#### TEXT UNDER STUDY ####

I think you'll see a lot of marketing and advertising this summer in the beer category as well as the CSD category, both here in the United States and over in Europe.
Ghansham Panjabi - Robert W. Baird & Co. Incorporated, Research Division
Okay. And then just switching to Brazil, your 2 primary competitors down there seem to be focused on adding capacity in Northern Brazil.
Can you just remind us on your Northern Brazilian strategy and how that sort of fits in with your plan for the region as a whole?
John A. Hayes
Well, we have. As you know, we started up a plant in the Northeast in Alagoinhas last year, and everything is going very well.
And we, even in January, announced that we would, by later on this year, have a second line installed, and it was tied up under a long-term agreement and we have halfway through the execution there, and we expect probably late third quarter is when will -- that will get up and running. And so when you talk about North, I don't -- I wouldn't describe it as a Northern Brazil strategy, it's our Brazil strategy and a customer focused strategy.
Right next to our Alagoinhas plants, 2 of our big customers have built brand-new breweries there.

#### SUPPLIED DATA ####

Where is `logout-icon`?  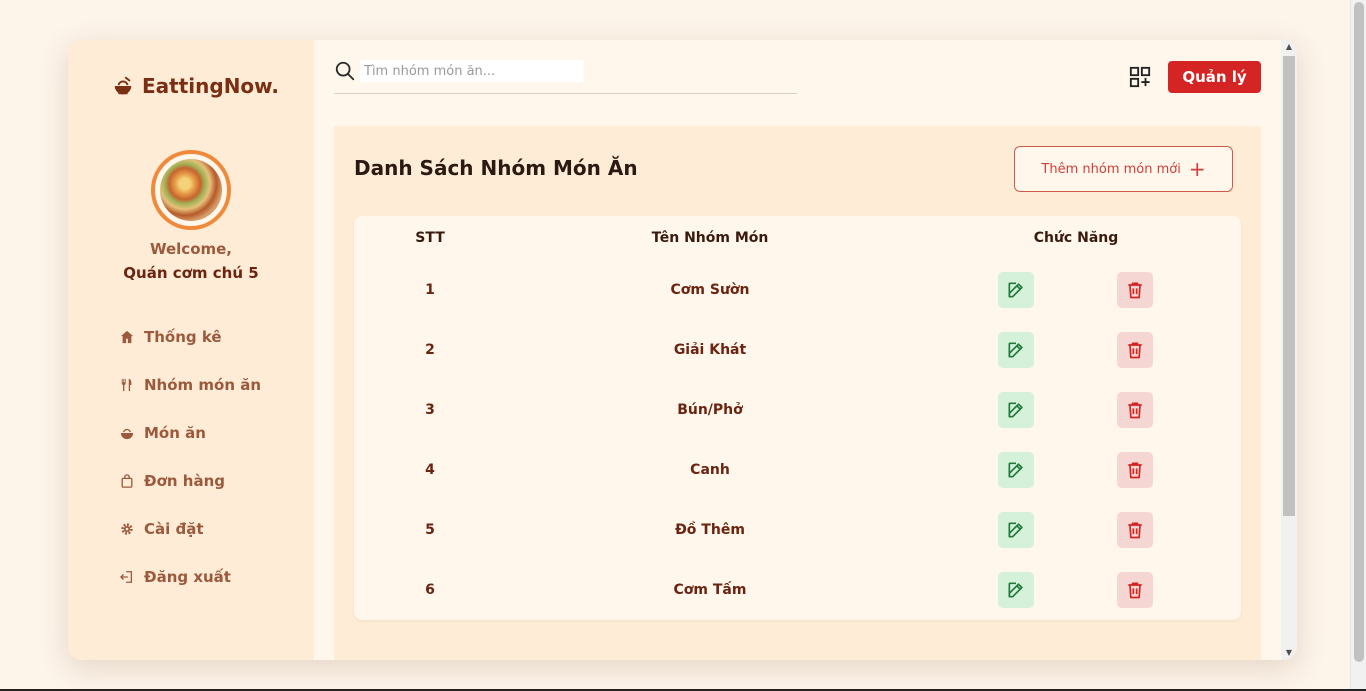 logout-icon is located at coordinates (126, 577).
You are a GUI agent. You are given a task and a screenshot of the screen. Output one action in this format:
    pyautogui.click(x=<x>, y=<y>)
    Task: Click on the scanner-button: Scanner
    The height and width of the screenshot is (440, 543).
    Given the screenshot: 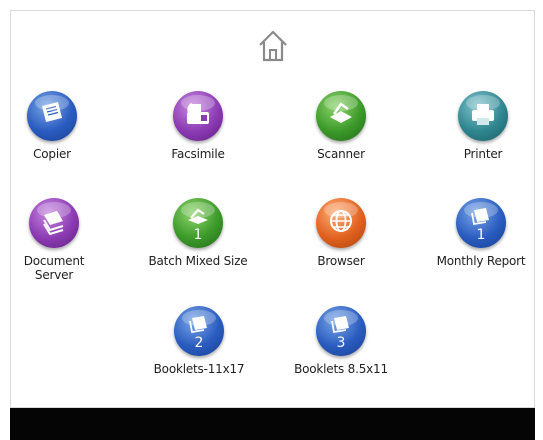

####
#### SUPPLIED DATA ####

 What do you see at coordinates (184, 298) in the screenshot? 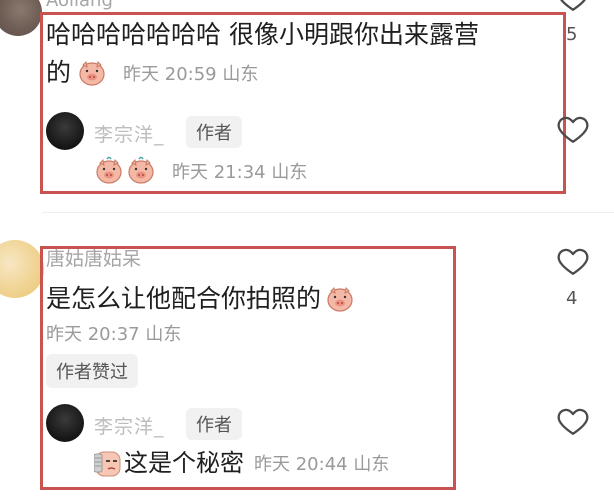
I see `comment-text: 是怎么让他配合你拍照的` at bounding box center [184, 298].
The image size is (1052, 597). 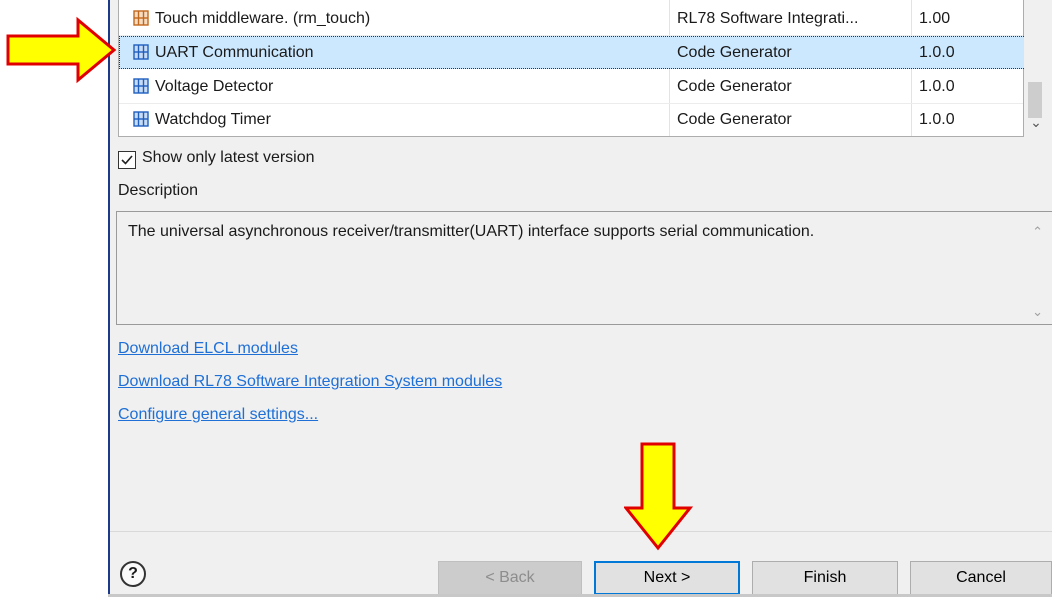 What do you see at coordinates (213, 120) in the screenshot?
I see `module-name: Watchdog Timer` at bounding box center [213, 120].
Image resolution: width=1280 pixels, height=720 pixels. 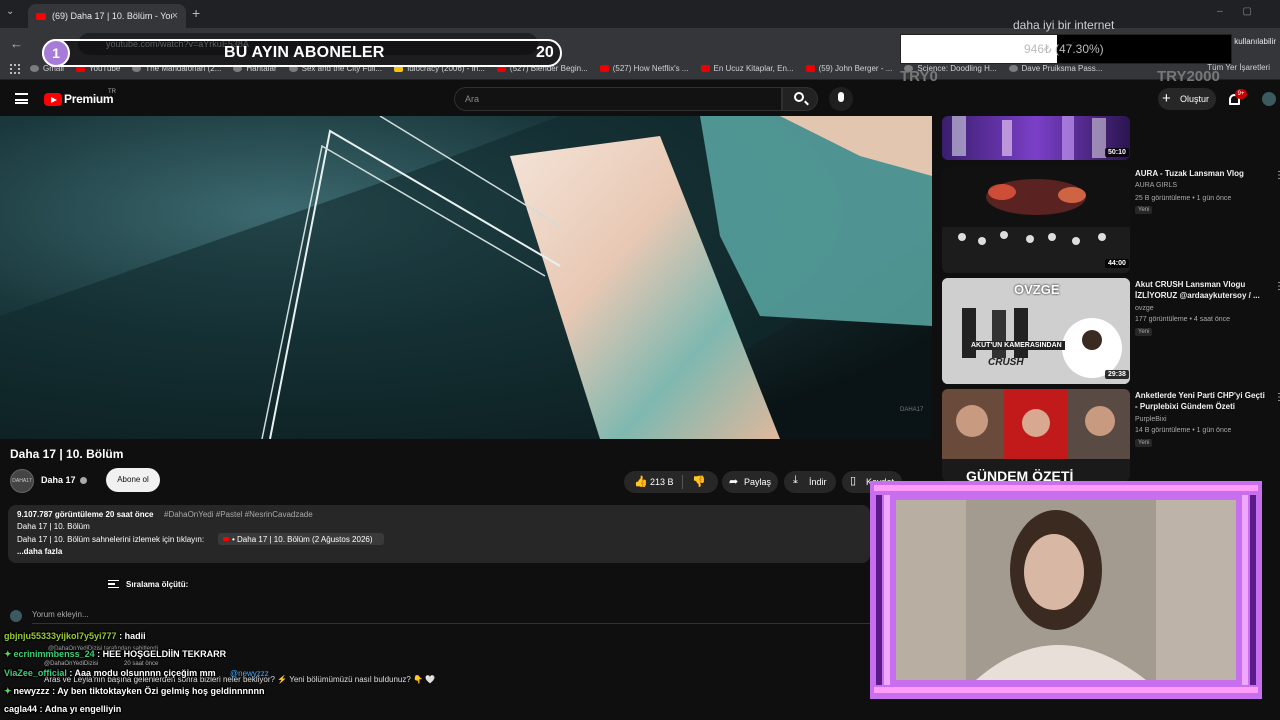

####

PROBLEMS AND TASKS:
(a) Using the call transcript, answer these:
(i) In which two categories does the transcript expect a lot of marketing and advertising this summer?
(ii) When is the second line expected to get up and running?
(iii) What have 2 of the company's big customers built right next to the Alagoinhas plants?
(b) Summarize the call transcript in three sentences.

LIST OF ANSWERS:
(a)
(i) The beer category and the CSD category.
(ii) Probably late in the third quarter.
(iii) Brand-new breweries.

(b) A lot of marketing and advertising is expected this summer in the beer and CSD categories, in both the United States and Europe. Asked about Northern Brazil, where 2 primary competitors are adding capacity, John A. Hayes says the company started a plant in Alagoinhas last year and expects a second line, tied to a long-term agreement, to be running probably late in the third quarter. He calls this the company's Brazil strategy and a customer-focused strategy rather than a Northern Brazil one, noting that 2 big customers have built brand-new breweries next to the Alagoinhas plants.